Stored items:
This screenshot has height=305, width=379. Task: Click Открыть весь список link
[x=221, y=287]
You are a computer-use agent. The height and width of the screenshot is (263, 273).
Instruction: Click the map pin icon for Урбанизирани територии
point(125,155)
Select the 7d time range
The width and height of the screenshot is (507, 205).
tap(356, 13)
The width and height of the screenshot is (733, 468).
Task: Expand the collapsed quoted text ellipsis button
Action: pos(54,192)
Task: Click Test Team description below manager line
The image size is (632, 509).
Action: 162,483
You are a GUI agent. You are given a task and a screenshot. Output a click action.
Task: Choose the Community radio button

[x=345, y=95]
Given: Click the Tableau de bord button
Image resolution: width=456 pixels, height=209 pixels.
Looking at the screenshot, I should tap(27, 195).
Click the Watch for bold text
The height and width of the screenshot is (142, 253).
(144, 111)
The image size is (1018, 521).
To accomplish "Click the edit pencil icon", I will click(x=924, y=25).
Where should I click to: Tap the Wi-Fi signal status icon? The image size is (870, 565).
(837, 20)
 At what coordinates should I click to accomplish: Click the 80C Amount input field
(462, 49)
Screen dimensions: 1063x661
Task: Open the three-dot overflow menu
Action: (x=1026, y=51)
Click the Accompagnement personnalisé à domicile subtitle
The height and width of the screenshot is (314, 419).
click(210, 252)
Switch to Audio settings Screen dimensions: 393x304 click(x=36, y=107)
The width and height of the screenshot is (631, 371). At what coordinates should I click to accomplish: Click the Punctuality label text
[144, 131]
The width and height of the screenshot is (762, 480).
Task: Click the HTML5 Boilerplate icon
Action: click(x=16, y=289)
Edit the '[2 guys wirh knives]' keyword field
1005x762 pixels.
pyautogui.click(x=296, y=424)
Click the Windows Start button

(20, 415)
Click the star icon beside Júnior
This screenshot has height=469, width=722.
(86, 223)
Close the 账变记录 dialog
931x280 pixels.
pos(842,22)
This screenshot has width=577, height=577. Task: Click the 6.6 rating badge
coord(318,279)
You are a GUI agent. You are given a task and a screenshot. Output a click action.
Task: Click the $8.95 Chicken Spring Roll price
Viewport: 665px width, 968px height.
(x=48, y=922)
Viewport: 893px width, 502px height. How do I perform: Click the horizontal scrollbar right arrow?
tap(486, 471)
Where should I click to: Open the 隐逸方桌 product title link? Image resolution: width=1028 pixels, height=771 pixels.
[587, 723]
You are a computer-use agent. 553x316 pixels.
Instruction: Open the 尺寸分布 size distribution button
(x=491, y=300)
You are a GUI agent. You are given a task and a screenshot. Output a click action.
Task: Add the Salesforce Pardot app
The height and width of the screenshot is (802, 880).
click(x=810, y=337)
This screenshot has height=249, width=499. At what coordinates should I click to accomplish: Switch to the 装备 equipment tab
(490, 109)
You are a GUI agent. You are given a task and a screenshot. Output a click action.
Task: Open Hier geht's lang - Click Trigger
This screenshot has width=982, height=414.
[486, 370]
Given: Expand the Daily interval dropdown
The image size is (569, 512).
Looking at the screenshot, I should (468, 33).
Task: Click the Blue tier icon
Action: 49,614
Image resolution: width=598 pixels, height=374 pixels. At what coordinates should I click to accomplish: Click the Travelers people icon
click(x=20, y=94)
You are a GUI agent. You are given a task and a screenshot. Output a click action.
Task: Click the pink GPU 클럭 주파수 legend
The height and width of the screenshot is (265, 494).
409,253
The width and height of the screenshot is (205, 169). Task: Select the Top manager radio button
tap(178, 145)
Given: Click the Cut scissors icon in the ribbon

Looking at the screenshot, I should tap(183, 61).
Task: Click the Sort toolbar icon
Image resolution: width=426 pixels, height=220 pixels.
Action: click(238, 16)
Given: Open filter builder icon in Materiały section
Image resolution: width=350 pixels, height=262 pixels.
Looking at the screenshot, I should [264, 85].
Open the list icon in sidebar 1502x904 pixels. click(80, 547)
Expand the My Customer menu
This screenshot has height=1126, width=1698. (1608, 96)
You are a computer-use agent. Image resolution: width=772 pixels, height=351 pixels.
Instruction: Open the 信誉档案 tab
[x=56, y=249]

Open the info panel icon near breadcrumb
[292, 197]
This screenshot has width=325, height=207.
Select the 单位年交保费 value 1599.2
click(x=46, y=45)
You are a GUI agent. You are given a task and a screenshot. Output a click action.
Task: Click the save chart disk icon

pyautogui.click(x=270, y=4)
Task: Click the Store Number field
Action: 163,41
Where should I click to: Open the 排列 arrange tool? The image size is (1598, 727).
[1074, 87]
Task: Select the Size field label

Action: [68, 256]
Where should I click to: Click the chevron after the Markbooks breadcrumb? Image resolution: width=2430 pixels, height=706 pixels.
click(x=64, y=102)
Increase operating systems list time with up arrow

■ TASK BRIEF ■
Your reply should be a single number: how many lines in the entries above hold the string "computer".

■ RESULT FOR THIS EXERCISE ■
3